_Stored items_:
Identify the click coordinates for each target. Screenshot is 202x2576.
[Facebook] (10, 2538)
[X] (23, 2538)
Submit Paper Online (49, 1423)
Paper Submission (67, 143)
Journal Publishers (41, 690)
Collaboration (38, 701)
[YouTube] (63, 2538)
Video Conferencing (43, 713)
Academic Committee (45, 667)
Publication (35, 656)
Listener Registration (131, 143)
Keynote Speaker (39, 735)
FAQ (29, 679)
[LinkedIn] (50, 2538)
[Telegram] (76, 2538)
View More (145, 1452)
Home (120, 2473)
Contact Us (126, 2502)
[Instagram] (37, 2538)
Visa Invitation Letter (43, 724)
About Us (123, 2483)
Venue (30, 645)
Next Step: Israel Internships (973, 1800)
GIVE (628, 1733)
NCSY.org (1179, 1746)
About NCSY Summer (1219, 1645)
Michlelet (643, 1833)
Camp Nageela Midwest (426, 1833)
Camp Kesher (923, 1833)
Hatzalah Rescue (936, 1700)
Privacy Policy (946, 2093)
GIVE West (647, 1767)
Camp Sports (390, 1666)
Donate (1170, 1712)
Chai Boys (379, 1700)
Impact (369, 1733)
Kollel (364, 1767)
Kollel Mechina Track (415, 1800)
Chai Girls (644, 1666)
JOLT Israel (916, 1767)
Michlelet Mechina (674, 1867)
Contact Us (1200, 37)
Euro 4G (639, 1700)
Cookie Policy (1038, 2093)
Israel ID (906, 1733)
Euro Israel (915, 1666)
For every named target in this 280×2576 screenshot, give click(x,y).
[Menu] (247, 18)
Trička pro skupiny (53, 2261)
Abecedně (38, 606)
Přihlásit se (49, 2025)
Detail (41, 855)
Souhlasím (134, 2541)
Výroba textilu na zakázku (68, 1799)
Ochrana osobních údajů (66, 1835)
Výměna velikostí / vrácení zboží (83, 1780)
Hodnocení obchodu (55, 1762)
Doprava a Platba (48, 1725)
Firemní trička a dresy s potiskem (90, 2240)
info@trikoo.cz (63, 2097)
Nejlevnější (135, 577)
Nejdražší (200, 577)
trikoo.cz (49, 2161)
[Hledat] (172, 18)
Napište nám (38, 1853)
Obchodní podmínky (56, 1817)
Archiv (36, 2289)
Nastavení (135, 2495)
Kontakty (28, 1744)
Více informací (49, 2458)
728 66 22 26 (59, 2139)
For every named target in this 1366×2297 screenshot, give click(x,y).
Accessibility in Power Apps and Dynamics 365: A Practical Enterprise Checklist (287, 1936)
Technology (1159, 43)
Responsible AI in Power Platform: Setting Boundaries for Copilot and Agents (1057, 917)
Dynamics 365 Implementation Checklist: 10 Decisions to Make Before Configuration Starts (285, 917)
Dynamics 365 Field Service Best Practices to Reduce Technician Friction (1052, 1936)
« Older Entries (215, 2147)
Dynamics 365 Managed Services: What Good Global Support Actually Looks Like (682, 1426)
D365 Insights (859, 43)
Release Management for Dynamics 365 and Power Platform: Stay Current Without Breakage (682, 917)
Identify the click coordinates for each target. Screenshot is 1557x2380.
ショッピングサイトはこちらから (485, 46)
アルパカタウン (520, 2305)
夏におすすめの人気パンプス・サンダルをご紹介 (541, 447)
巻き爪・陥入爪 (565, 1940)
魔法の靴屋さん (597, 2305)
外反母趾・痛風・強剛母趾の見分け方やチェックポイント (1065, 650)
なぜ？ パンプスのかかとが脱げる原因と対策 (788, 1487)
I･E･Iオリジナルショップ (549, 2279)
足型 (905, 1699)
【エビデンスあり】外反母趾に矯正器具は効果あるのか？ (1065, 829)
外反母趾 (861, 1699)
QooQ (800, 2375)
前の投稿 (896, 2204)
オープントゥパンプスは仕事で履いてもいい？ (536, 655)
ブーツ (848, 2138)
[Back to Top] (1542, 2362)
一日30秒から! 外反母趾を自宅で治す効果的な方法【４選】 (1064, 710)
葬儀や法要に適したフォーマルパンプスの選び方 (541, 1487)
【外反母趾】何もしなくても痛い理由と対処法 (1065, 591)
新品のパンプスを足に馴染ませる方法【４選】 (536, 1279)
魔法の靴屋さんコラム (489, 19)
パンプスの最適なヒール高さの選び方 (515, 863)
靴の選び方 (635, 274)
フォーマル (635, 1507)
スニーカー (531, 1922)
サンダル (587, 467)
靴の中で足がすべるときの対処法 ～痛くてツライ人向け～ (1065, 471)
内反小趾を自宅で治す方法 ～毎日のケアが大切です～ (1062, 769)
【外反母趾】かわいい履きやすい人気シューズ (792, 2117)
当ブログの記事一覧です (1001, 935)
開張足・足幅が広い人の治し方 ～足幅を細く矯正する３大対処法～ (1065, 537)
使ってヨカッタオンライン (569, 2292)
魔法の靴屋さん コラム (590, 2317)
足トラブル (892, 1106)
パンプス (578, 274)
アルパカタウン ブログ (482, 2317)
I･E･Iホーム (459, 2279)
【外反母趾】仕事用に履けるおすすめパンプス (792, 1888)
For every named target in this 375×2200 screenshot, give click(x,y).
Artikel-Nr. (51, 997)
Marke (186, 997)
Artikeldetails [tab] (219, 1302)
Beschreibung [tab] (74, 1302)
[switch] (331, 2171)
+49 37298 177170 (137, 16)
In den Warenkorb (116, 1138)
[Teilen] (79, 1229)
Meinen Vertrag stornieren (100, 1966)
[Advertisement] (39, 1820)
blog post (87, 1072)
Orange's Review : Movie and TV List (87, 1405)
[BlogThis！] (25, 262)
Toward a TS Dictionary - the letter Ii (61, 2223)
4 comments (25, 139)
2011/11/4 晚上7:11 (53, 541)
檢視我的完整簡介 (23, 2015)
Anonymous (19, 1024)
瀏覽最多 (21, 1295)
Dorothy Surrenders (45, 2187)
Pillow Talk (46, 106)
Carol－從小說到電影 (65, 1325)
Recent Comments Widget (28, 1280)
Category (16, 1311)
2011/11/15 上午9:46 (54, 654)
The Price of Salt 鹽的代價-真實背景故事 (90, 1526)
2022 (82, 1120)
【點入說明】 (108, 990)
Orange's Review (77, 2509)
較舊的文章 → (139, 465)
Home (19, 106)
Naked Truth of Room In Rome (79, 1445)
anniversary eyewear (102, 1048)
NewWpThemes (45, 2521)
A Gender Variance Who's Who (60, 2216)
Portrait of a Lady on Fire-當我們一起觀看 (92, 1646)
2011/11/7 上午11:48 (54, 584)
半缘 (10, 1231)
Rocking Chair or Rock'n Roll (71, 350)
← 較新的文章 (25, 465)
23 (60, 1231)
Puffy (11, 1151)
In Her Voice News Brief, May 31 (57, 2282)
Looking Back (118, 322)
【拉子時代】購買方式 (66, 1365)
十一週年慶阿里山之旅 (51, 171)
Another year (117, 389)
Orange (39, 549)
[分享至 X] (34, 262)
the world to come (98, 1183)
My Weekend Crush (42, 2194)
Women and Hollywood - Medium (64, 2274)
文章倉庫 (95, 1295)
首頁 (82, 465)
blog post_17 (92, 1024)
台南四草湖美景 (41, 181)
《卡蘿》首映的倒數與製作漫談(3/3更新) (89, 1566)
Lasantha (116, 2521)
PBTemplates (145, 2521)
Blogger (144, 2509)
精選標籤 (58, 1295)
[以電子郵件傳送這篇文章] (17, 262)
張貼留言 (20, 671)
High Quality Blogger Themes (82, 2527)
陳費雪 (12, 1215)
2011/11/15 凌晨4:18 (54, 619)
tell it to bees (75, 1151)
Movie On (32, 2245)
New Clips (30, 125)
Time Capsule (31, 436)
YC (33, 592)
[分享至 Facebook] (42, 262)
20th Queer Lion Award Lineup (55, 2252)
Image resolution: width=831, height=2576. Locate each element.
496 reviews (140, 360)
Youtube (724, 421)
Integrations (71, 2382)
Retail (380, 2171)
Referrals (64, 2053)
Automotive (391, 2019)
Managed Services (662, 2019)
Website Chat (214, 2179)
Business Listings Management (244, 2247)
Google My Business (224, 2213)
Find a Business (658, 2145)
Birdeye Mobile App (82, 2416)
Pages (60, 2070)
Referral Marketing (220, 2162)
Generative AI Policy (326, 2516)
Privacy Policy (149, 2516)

_Work task_: Where a line of the data above includes the string "click", pull it out.

_Task result_:
Identify the click coordinates for each target. Screenshot is 202x2576.
For every named target in this 280×2576 screenshot, give click(x,y).
For every named target in this 1366×2297 screenshot, give click(x,y).
Identify the click coordinates for each target. Screenshot is 1557x2380.
For every named target in this 375×2200 screenshot, give click(x,y).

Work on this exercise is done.